> [Information shown]:
-.-.-

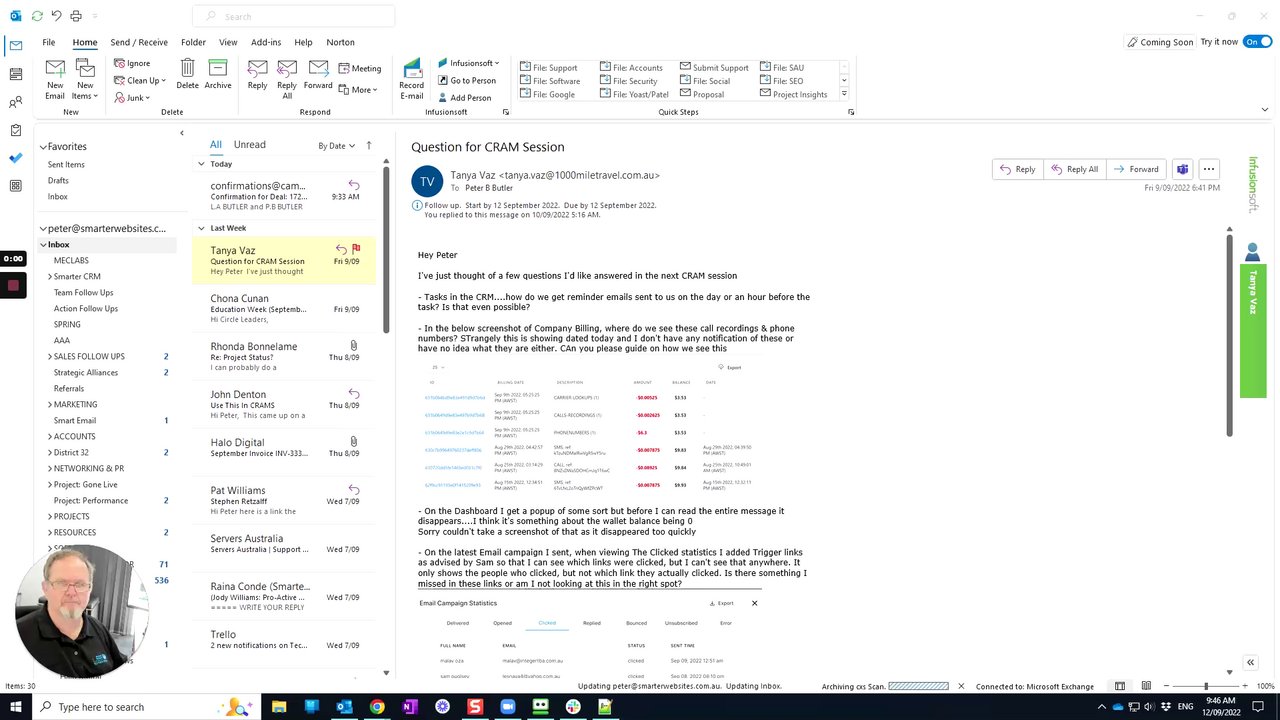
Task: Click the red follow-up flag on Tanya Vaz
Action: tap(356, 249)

-.-.-

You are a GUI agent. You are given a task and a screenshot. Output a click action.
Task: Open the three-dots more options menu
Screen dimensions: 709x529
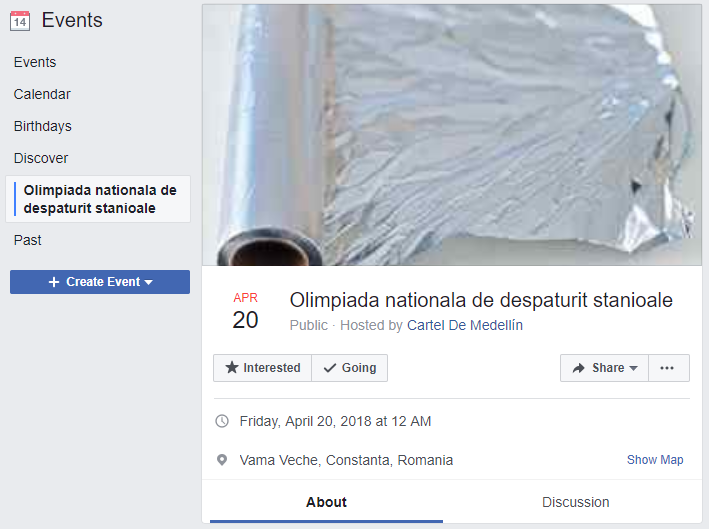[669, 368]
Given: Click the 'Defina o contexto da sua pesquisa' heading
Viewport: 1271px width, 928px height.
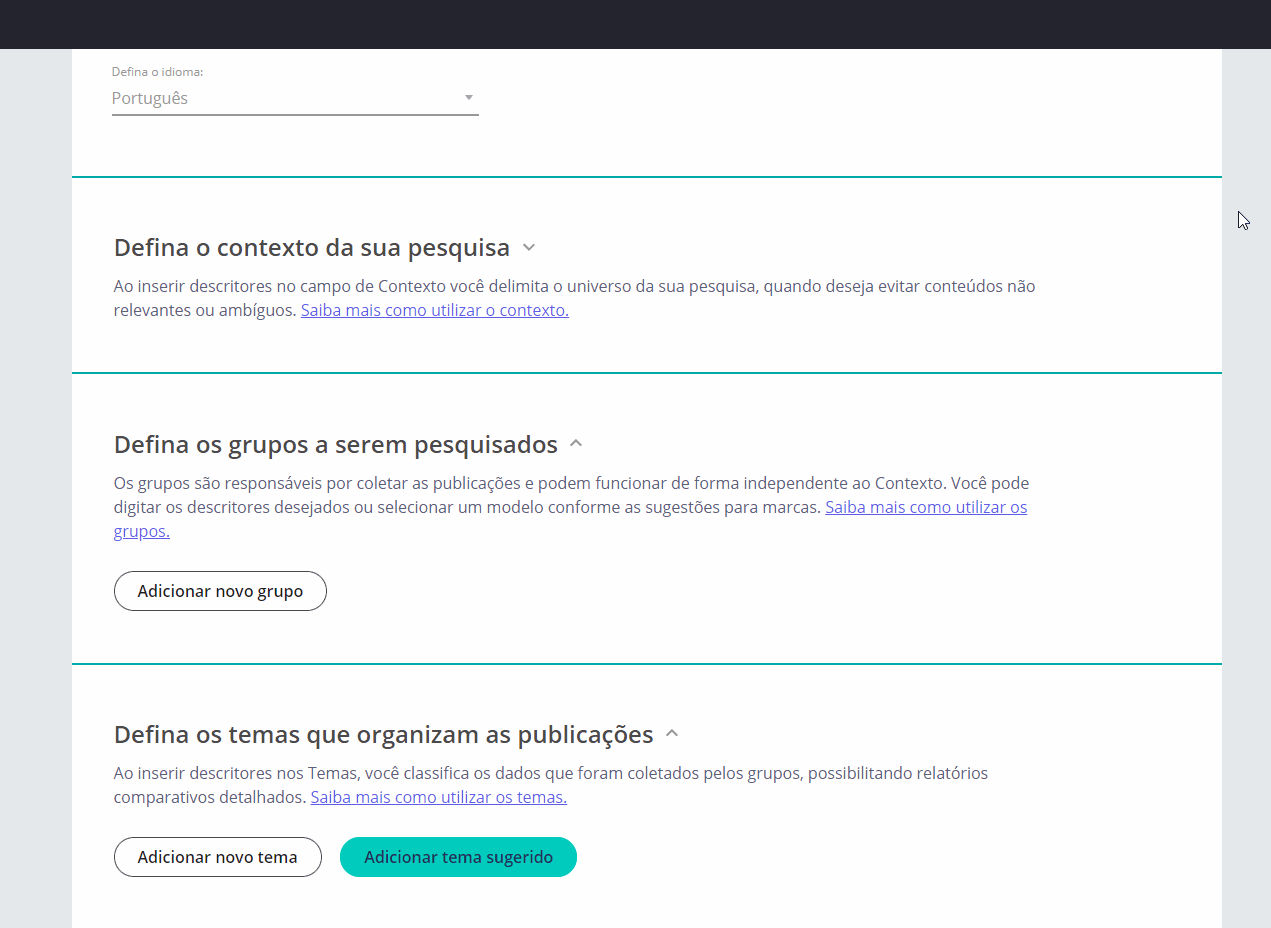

-.-.-

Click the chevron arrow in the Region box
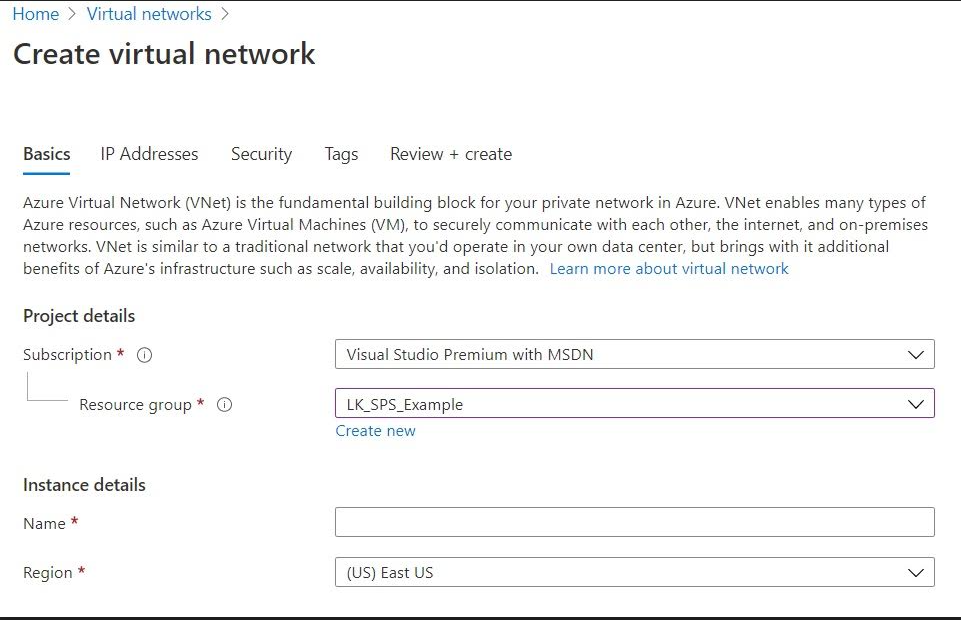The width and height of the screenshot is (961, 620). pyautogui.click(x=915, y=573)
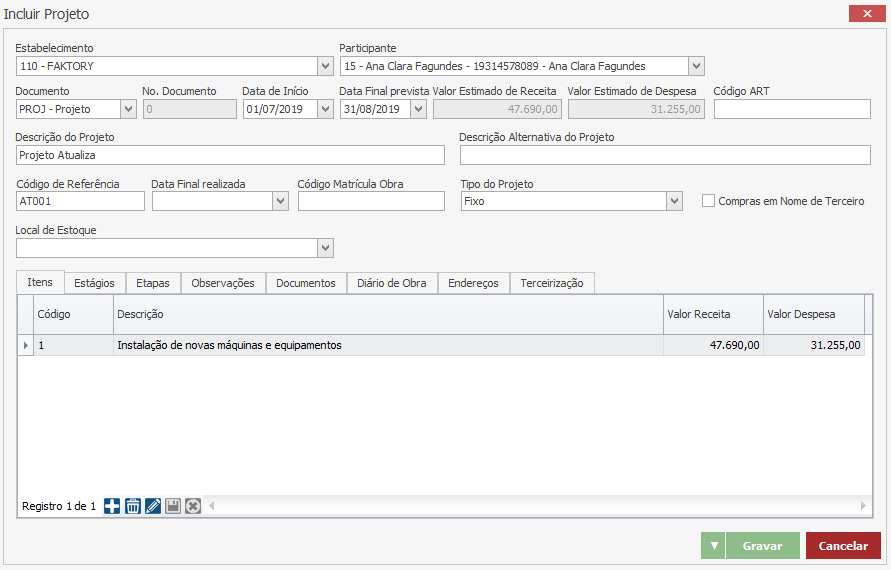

-.-.-

> [What is needed]: Please copy the lines above exactly, starting at the line that holds "Screen dimensions: 709x529" and ending at the line that holds "Viewport: 1271px width, 928px height."; include both, but no pictures.

> [Solution to this task]:
Screen dimensions: 709x529
[669, 368]
Given: Click the 'Defina o contexto da sua pesquisa' heading
Viewport: 1271px width, 928px height.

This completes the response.